As I've sperged about before (and forgive me if I repeat myself, because this is one of my sperg red buttons), this goes against how the NHS and NICE operate in this country, as they're publicly funded institutions instead of profit driven and therefore have to use evidence based decision making to justify treatments -
consider all lives of all patients whom they serve to be of equal value and, in making decisions about funding treatment for patients, will seek not to discriminate on the grounds of sex, age, sexual orientation, ethnicity, educational level, employment, marital status, religion or disability except where a difference in the treatment options made available to patients is directly
related to a particular patient’s clinical condition or is related to the anticipated benefits to be derived from a proposed form of treatment.
Therefore they don't routinely offer "non core treatments" for trans people like breast implants, FFS, fat sculpting, multiple genital surgeries (e.g. cut balls off now, amhole later), revision surgeries for loss of depth, vocal surgery... because there's no clinical evidence for their efficacy (someone's mental wellbeing isn't demonstrably more functional because they got a rhinoplasty and some lip fillers, they just want it and may be slightly happier with their appearance). Every boob job or hairline revision they cover for a patient is a hip replacement or cataract removal they can't cover, and those show more evidence as having an impact on Quality Adjusted Life Years.
If a young man is dealing with early onset male pattern baldness or a woman is struggling with being flat chested, they might want surgical interventions like a hair transplant or a boob job, but while those procedures might make them feel better about themselves they could also learn to cope with it, and there's lower risk of surgical complications. Even things like lower back pain from massive breasts or mobility issues from knee damage - they'll often push for lifestyle changes and physio over any sort of surgical intervention.
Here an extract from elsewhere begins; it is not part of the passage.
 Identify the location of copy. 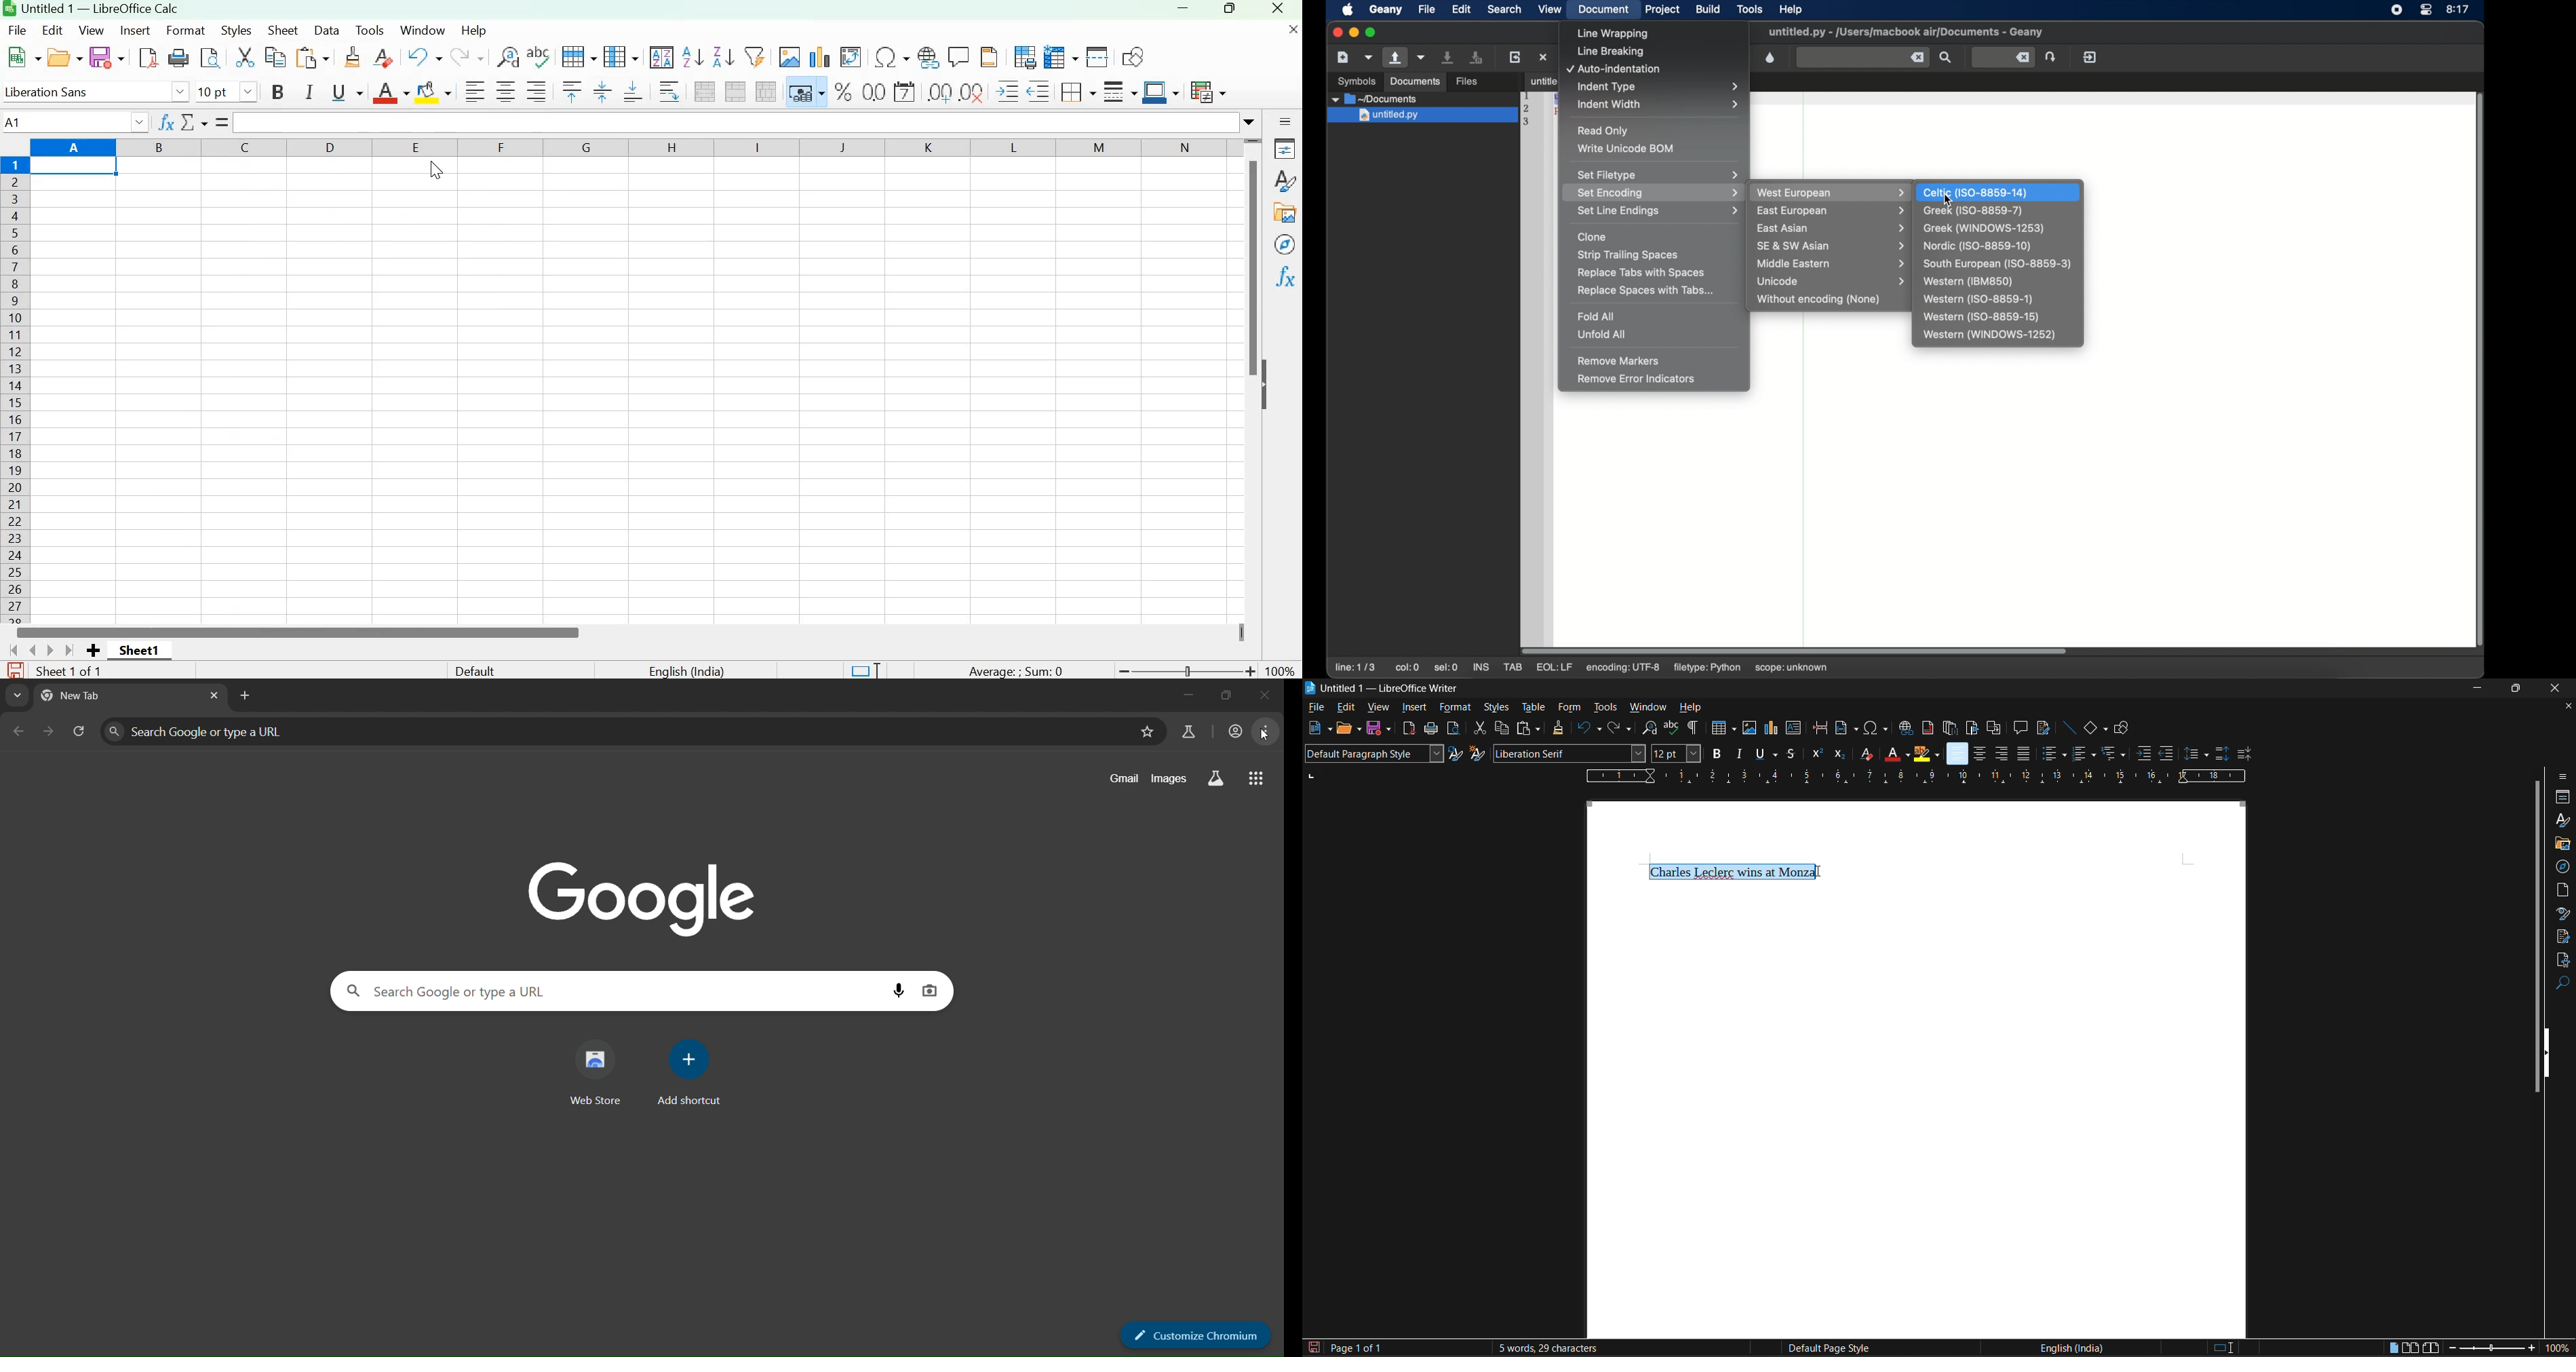
(1501, 728).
And that's without factoring in their staffing issues and massive covid backlog (that's compounding because minor issues have now become chronic conditions).
Harm limitation is a solid rationale. This is why GPs prescribe bridging hormones to trans people who self refer while taking DIY HRT, much like how they prescribe methadone to heroin addicts - safer to have it monitored while waiting for treatment. Likewise IIRC part of the reason GRS got implemented was the risk of self surgery or going to some shady Thai butcher (although mostly because clinical guidelines said it was more effective treatment than trying to therapise away the gender feels).